Moreover, to the extent the ranchers point to the clause in
the 2019 Protocol that the parties would not “withhold any
required concurrence” in a call made by the other party after
following the consultation procedures, they overlook a key
word. The Protocol states that “either Party may independently
make a call and the other party will not withhold any required
concurrence or object to the call,” except that the United States
reserves the right not to concur in a call that is inconsistent with
the Administrative Determination or other legal obligations.
Protocol at 4. Inclusion of the word “any” belies the ranchers’
suggestion that the federal government had concluded such
concurrence was “required.”
In sum: There is no concurrence requirement imposed by
federal law on the Tribes’ reserved instream water rights,
whether by the 1864 Klamath Treaty or the federal
government’s trust relationship. The McCarran Amendment
subjects the Tribes’ reserved water rights to state procedural
rules in its quantification proceedings, but the substance and
scope of the Tribes’ rights remain governed by federal law.

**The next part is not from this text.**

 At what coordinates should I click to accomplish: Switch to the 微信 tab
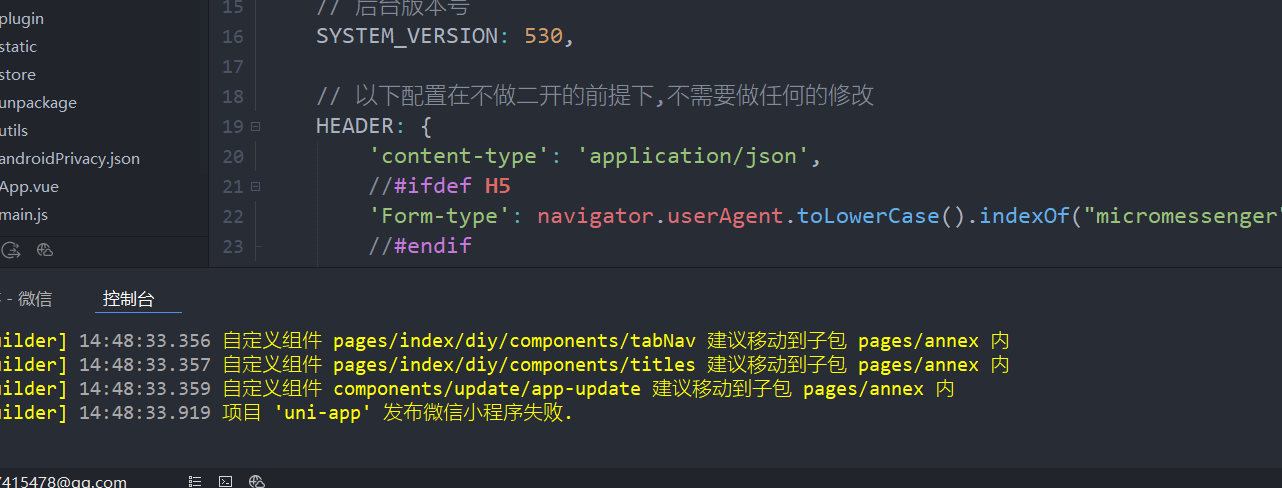click(x=34, y=299)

Oregon law does not require federal government concurrence
to enforce the Tribes’ water rights, and we leave for another
day the question of what, if any, legal effect such a state
requirement could have. Therefore, invalidating the Protocol,
and requiring the federal government to independently assess
whether it would concur in the Tribes’ calls, would not remedy
the ranchers’ injuries. The Tribes would continue to make calls
in the exercise of their Treaty rights, and OWRD would enforce
the calls. Because the ranchers fail to show their alleged
injuries are fairly traceable to federal government action or
inaction, or would be redressed by striking the Protocol, they
27
lack Article III standing. Accordingly, the dismissal of the
ranchers’ complaint for lack of standing is affirmed.